------ TASK INPUT ------

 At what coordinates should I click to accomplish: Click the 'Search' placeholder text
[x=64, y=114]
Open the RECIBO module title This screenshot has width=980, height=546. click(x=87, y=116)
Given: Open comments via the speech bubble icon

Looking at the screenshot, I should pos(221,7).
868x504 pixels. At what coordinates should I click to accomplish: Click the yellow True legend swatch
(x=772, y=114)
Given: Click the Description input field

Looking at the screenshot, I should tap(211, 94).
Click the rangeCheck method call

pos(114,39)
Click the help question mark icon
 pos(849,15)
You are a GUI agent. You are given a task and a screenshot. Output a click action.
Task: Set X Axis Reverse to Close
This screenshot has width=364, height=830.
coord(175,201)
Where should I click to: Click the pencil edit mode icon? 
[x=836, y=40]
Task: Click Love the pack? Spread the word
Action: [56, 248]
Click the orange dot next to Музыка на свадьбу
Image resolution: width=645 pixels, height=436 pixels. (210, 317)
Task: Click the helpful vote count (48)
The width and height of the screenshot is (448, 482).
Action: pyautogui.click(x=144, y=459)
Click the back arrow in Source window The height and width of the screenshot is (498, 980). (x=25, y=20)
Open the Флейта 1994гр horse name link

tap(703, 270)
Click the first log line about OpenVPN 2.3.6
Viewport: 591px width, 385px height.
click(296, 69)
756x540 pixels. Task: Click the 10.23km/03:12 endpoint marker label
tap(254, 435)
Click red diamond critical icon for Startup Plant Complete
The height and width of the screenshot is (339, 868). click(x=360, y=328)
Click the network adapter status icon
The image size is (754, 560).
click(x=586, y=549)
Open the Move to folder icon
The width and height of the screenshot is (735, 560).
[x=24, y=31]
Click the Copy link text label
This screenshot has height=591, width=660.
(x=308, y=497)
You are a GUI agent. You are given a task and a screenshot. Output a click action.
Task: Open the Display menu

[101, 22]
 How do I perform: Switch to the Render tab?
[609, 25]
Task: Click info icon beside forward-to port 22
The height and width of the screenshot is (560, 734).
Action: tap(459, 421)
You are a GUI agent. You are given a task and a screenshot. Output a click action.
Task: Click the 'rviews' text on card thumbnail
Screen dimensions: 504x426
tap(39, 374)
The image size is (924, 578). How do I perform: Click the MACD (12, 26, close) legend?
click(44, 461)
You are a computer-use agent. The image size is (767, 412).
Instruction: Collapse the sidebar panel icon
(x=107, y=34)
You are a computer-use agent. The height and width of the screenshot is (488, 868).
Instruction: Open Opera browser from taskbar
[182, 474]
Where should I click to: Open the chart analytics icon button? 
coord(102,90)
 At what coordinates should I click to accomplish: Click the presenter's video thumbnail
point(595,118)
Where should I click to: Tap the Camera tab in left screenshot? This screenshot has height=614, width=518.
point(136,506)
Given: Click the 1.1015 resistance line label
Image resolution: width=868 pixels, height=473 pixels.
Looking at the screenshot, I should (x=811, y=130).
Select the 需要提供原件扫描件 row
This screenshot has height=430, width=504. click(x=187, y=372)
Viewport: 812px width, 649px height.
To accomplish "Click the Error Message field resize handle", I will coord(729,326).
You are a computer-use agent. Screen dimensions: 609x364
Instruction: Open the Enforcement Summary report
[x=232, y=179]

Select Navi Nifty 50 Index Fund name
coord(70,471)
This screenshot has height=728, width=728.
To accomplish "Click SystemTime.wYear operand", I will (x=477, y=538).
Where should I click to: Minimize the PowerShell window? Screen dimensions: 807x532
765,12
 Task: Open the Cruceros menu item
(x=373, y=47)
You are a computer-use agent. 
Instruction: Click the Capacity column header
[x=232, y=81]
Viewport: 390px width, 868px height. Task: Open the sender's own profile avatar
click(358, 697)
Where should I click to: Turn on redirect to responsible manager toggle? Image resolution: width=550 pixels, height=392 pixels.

------

EXERCISE: All lines of the entries above where "computer" turns up should be reported.

EXERCISE RESULT:
You are a computer-use agent. The image size is (767, 412).
You are a computer-use agent. The height and width of the screenshot is (488, 868).
You are a computer-use agent. Screen dimensions: 609x364
You are a computer-use agent. 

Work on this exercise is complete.